For any salesperson, regardless of what they are selling, there’s a fine line that must be walked between being overly aggressive and annoying, and out-of-sight, out-of-mind. With new technologies out there to give salespeople more access to potential customers and insight into what their potential customers are doing it should be easier to walk this line right? Not necessarily. Here are a few examples of how technology, used incorrectly, can actually work against a salesperson and turn off a potential client faster than ever before.
Social Networks
Social networks can be a salespersons best friend, when used correctly. Following clients on Twitter can give you insight into what is going on in your prospective client’s professional and personal lives and can help you mold your sales pitch or follow-up meeting appropriately. LinkedIn is also a great site where you can reach out directly to potential clients who may share a common contact, group, company or interest with you, turning a cold call, lukewarm.
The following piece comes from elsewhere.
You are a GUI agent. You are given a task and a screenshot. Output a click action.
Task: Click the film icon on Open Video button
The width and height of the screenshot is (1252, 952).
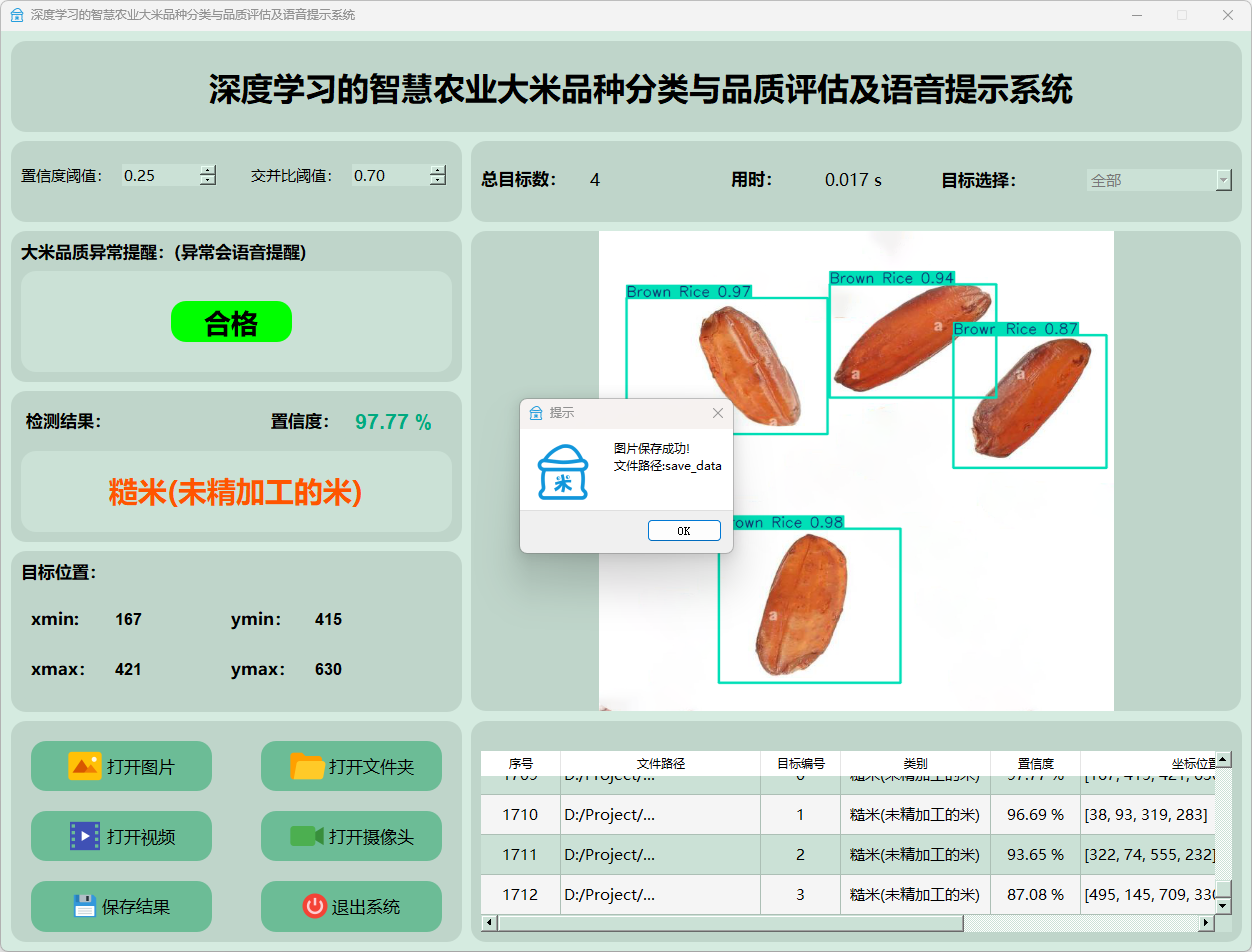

Social networks can also quickly kill any chance you might have a landing a deal with a potential client. Trying to add a prospect as a friend on Facebook or MySpace, two sites that are known more for networking between friends and family and are used for personal rather than professional interaction, can been seen as an invasion of privacy almost as bad as a salesperson showing up at your home during dinner. Also, using the information you find on social networks is another fine line that must be walked. Commented to your potential client on a Twitter post they made 15 minutes ago and how they changed their profile picture on LinkedIn can come across as “stalkerish”.
Analytics
Analytics can be a great tool to give you insight into where you potential client is going on your website or where they are clicking on your email messages and if they are opening them. Knowing that they checked out a particular link, service line or spent significant time looking at a client case study can give you the 1-2 punch to mold your messaging to fit exactly what your prospect is looking for to land a deal. Adversely, letting your potential client know that YOU KNOW that they spent 10 minutes looking at that case study, clicked 3 links in your email, and checked out your pricing and services lines can give them that “big brother is watching…” feeling and contacting them minutes after they do these actions can quickly scare them away, especially if they are just doing some preliminary research and aren’t ready for the heavy selling just yet.
Access
Salespeople today have unprecedented access to their potential clients. We can send a fax, letter, email, text message, instant message, call their office, call their cell phone, leave voicemails and send messages on LinkedIn and other social networks. Using this prospect access with responsibility is yet another fine line that a salesperson must walk. Maybe your prospect was stuck in an all day meeting and missed your call. Once they finally return to their desk and see that not only did you call and leave a voicemail, and thanks to caller ID saw that you called 7 times, but you also sent 2 emails and an instant message can quickly turn your relationship sour.
So to wrap things up, no matter what new technologies may come, salespeople will still have to continue using good judgment and walking that very fine line to be successful. With every potential client responding differently to your outreach messaging and methods, that line is getting narrower every day.